DATA FOR REVIEW:
BEGIN

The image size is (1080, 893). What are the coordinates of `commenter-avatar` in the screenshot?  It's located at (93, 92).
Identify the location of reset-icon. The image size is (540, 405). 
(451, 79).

END
BEGIN

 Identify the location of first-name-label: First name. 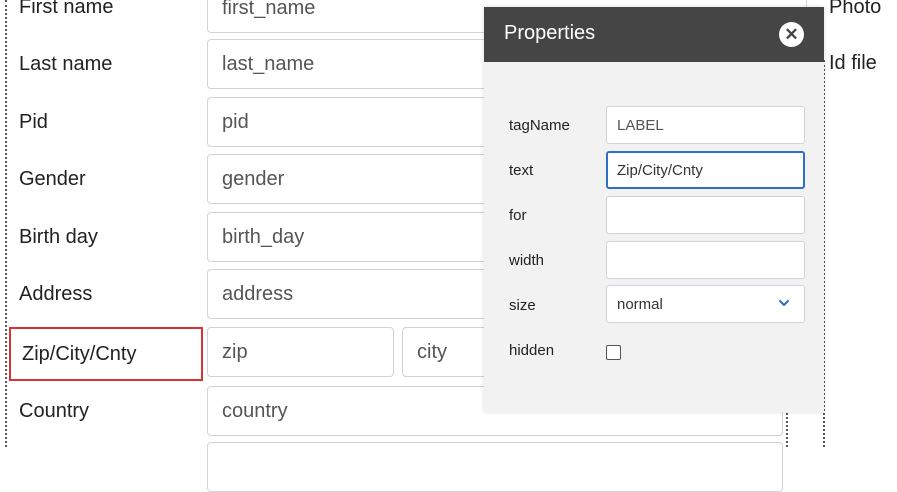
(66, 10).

END
BEGIN

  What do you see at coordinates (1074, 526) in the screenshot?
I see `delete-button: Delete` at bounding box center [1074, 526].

END

TASK INSTRUCTIONS: Locate every line in the entries above that contains the word "coordinates", and copy each of those lines in full. Match the word's case exactly.

EXERCISE SOLUTION:
The image size is (1080, 893). What are the coordinates of `commenter-avatar` in the screenshot?  It's located at (93, 92).
  What do you see at coordinates (1074, 526) in the screenshot?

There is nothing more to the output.